Mais peticionou a condenação dos RR.:
- Na regularização da sua situação contributiva junto à Segurança Social;
- No pagamento à A. do o valor de horas de formação que, à data da petição inicial, se cifram no montante de 276,80€ (duzentos e setenta e seis euros e oitenta  cêntimos);  
- No pagamento da quantia de 1000,00 (mil euros) por litigância de má fé.
Os RR. CCC e DDD contestaram, pugnando pela improcedência da acção e pela sua absolvição do pedido.
Em sede de excepção peremptória os RR. invocaram a prescrição.
*
Pela Exmª Juiz a quo foi proferida a seguinte decisão :
« Atento o cancelamento da matrícula da 1.ª Ré, os autos passam a seguir contra os liquidatários, que se presumem ser os respetivos sócios, nos termos do  disposto no art. 162.º e 163.º do CSC, a saber, o 2.º e 3.ª Ré. 
(...)
Da exceção perentória de prescrição dos créditos da Autora:
Veio a Ré invocar a exceção perentória de prescrição dos créditos invocados alegando, em síntese:
- Reportarem-se os créditos peticionados ao período entre outubro de 2019 e janeiro de 2020;
- A ação foi proposta a 14.12.2020 e os Réus foram citados a 02.06.2021, pelo que os créditos peticionados se encontram prescritos.
A Autora exerceu o contraditório pugnando pela improcedência da exceção invocada.

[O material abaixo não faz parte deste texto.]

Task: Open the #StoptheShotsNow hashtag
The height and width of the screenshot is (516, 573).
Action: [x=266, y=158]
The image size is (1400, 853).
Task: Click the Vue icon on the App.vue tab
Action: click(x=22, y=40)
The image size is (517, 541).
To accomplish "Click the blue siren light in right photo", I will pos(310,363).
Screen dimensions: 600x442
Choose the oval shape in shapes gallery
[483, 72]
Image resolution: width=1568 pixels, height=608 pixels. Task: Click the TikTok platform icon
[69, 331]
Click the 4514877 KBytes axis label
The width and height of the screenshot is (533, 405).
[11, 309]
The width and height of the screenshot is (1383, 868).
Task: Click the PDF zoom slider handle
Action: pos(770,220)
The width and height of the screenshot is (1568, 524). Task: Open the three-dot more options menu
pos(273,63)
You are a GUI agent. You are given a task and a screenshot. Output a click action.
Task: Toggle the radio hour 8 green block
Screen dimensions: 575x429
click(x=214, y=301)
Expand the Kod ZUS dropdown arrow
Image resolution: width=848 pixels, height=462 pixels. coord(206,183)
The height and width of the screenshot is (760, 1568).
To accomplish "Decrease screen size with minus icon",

Cumpre apreciar e decidir, para o que se salienta a seguinte factualidade:
A.
Por decisão transitada em julgado a 02.03.2020, proferida em 10.02.2020 no âmbito do processo n.º 2969/19.2T8BRR que correu termos no Juízo de trabalho – Juiz 3 da Comarca de Lisboa – Barreiro e notificada às partes a 08.02.2020, foi reconhecida a existência de um Contrato de Trabalho entre a ora Ré Impar Prime Lda. e a Autora desde outubro de 2017.
B.
A Autora propôs a ação a 13.12.2020.
C.
Os Réus foram citados a 02.06.2021.
D.
O cancelamento da matrícula da 1.ª Ré ocorreu a 04.12.2019.
E.
No âmbito dos presentes autos a Autora peticiona a condenação dos Réus:
a) No pagamento de 2.400,00€ (dois mil e quatrocentos euros) a título de subsidio de férias, emergente do reconhecimento da existência de Contrato de Trabalho acrescidos de juros mora desde da data do seu vencimento até integral pagamento;
b) No pagamento do montante de 2.400,00€ (dois mil e quatrocentos euros) a título de férias não gozadas acrescido de juros mora desde da data do seu vencimento até integral pagamento;
c) No pagamento de 2.400,00€ (dois mil e quatrocentos euros) a título de subsidio de natal, acrescidos de juros até integral pagamento;
d) No pagamento do correspondente a remuneração de Outubro, Novembro, Dezembro de Janeiro, no montante global de 2.400,00€ (dois mil e quatrocentos euros) acrescidos de juros de mora até integral pagamento;
e) No pagamento de uma quantia a titulo de Danos não patrimoniais por violação dos direitos do trabalhador ao pagamento pontual de remunerações que se deverá cifrar no montante de 4.000,00 (quatro mil euros).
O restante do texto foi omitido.